Their work is published in the Astrophysical Journal Letters.

"It's so exciting that TESS, which launched just about a year ago, is already a game-changer in the planet-hunting business," said Teske, who is second author on the paper. "The spacecraft surveys the sky and we collaborate with the TESS follow-up community to flag potentially interesting targets for additional observations using ground-based telescopes and instruments."

One such tool, the Planet Finder Spectrograph on the Magellan II telescope at Carnegie's Las Campanas Observatory in Chile, was a crucial component of this effort. It helped confirm the planetary nature of the TESS signal, and to measure the mass of the newly discovered sub-Neptune.

The PFS—built by Shectman and Crane using a method pioneered by Butler and his collaborators—works using a technique called the , which is currently the only way for astronomers to measure the masses of individual planets. Without known masses, it is very challenging to determine a planet's density or its general chemical composition.

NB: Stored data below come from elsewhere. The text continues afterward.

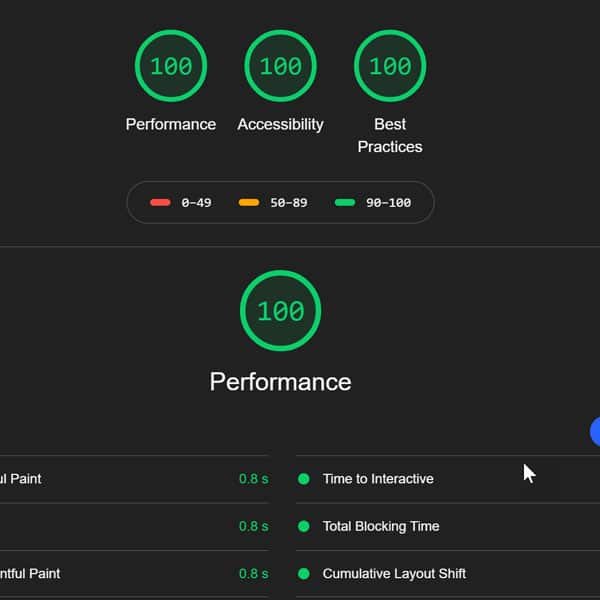Expand the Total Blocking Time metric
The height and width of the screenshot is (600, 600).
click(381, 526)
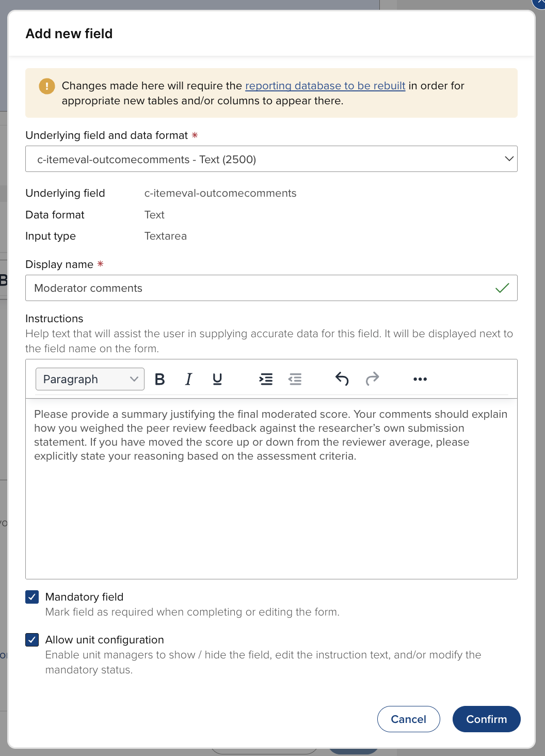Click the reporting database to be rebuilt link
This screenshot has height=756, width=545.
[x=325, y=86]
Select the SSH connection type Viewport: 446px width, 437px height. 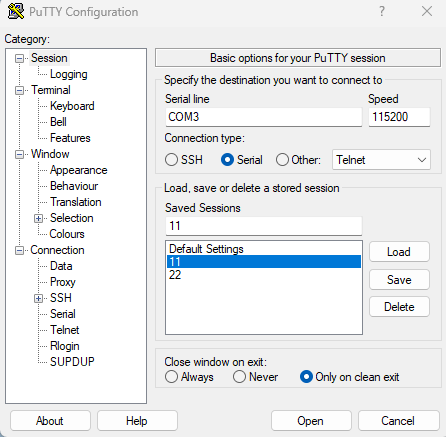171,160
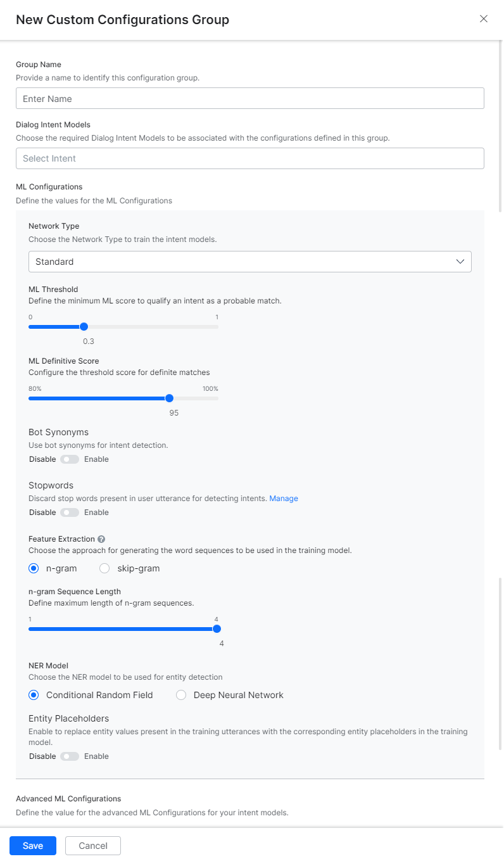The image size is (504, 859).
Task: Click the n-gram Sequence Length slider handle
Action: (217, 628)
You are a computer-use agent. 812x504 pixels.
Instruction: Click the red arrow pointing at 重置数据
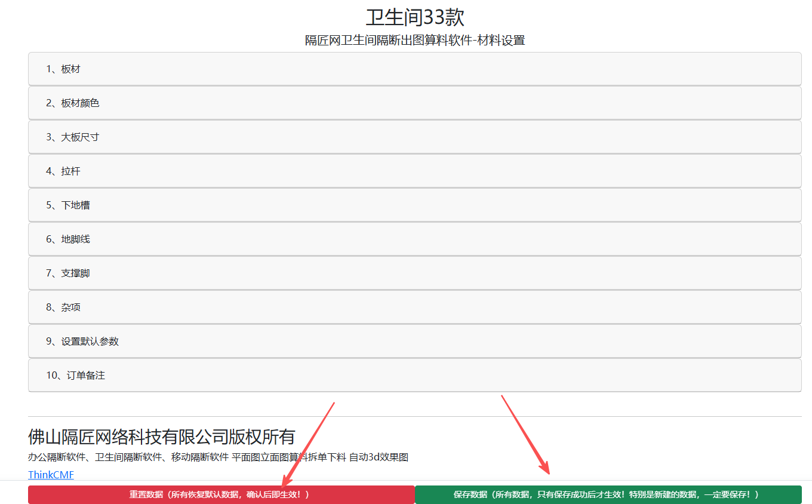pyautogui.click(x=309, y=442)
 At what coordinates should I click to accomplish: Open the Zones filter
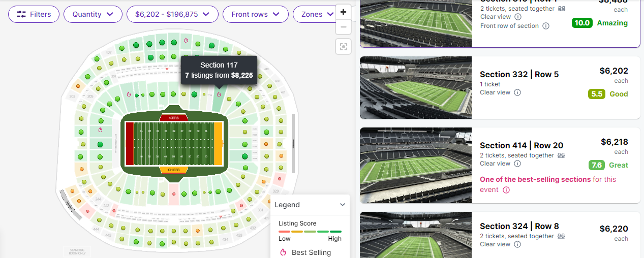(314, 14)
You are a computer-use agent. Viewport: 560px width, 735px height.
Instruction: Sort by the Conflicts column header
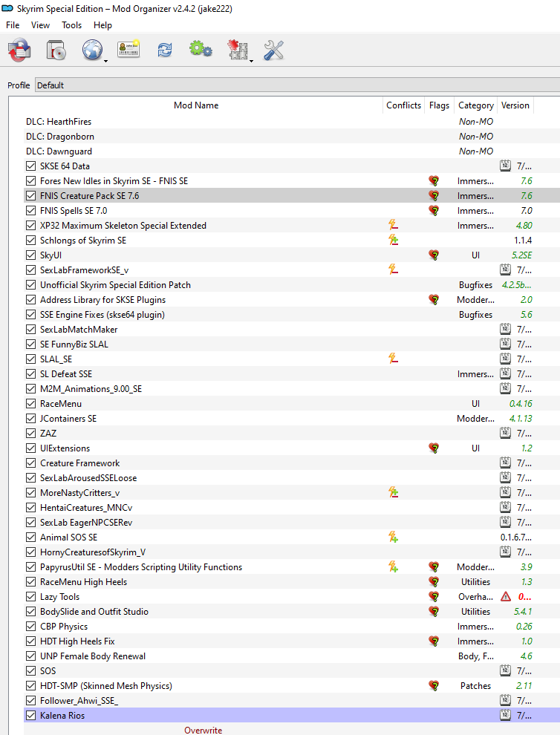pyautogui.click(x=403, y=105)
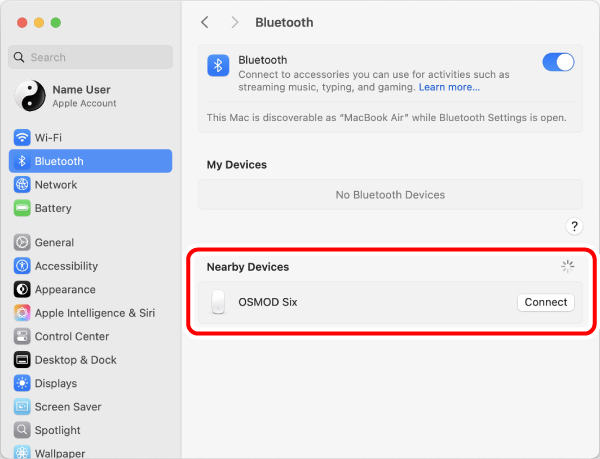This screenshot has height=459, width=600.
Task: Go forward with the right chevron
Action: tap(235, 22)
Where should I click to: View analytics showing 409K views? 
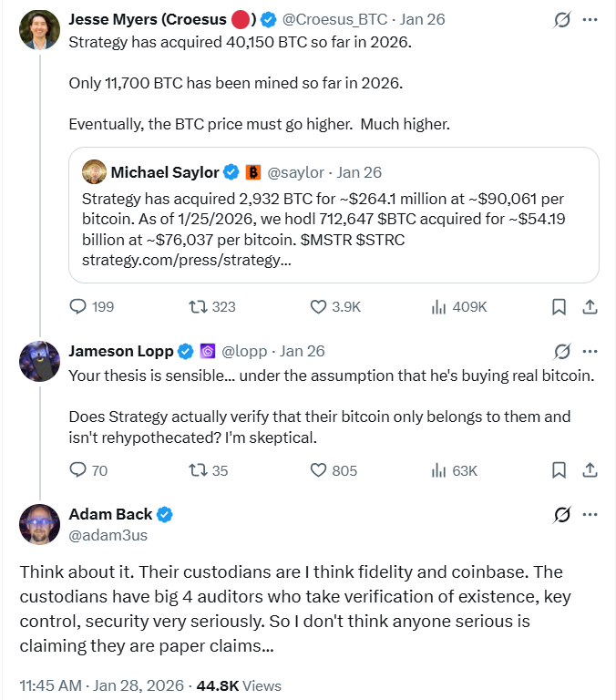pos(438,306)
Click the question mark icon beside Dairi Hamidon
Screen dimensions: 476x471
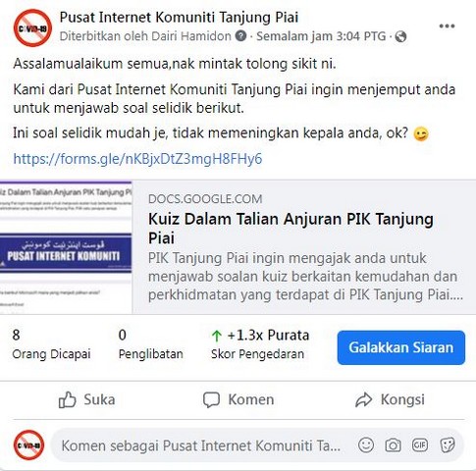point(240,35)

This method takes advantage of that fact that not only does a star's gravity influence the planet orbiting it, but the planet's gravity also affects the star in turn. The PFS enables astronomers to detect these tiny wobbles that the planet's gravity induces in the star's orbit.

"PFS is one of the only instruments in the Southern Hemisphere that can do these types of measurements," Teske added. "So, it will be a very important part of further characterizing the planets found by the TESS mission."

With an orbit that takes about 36 days to complete, the sub-Neptune, HD 21749b, has the longest period of any of the TESS discoveries published so far. Because of the technique that TESS employs, it is predicted that most of the planets the mission finds will have orbital periods of fewer than 10 days, so HD 21749b is unusual in this regard. In fact, this also made the detection of the planet in the TESS data an extra challenge.

"There was quite some detective work involved, and the right people were there at the right time," said lead author Diana Dragomir of MIT's Kavli Institute for Astrophysics and Space Research. "But we were lucky, and we caught the signals, and they were really clear."

Its host star has about 80 percent of the mass of our Sun and is found about 53 light-years distant from Earth. HD 21749b has about 23 times Earth's mass and a radius of about 2.7 times Earth's. Its density indicates the planet has substantial atmosphere but is not rocky, so it could potentially help astronomers understand the composition and evolution of cooler sub-Neptune planet atmospheres.

Excitingly, the longer period sub-Neptune planet in this system is not alone. It has a sibling planet, HD 21749c, which takes about eight days to orbit the host star and is much smaller—similar in size to Earth.

"Measuring the exact mass and composition of such a small planet will be challenging, but important for comparing HD 21749c to Earth," said Wang. "Carnegie's PFS team is continuing to collect data on this object with this goal in mind."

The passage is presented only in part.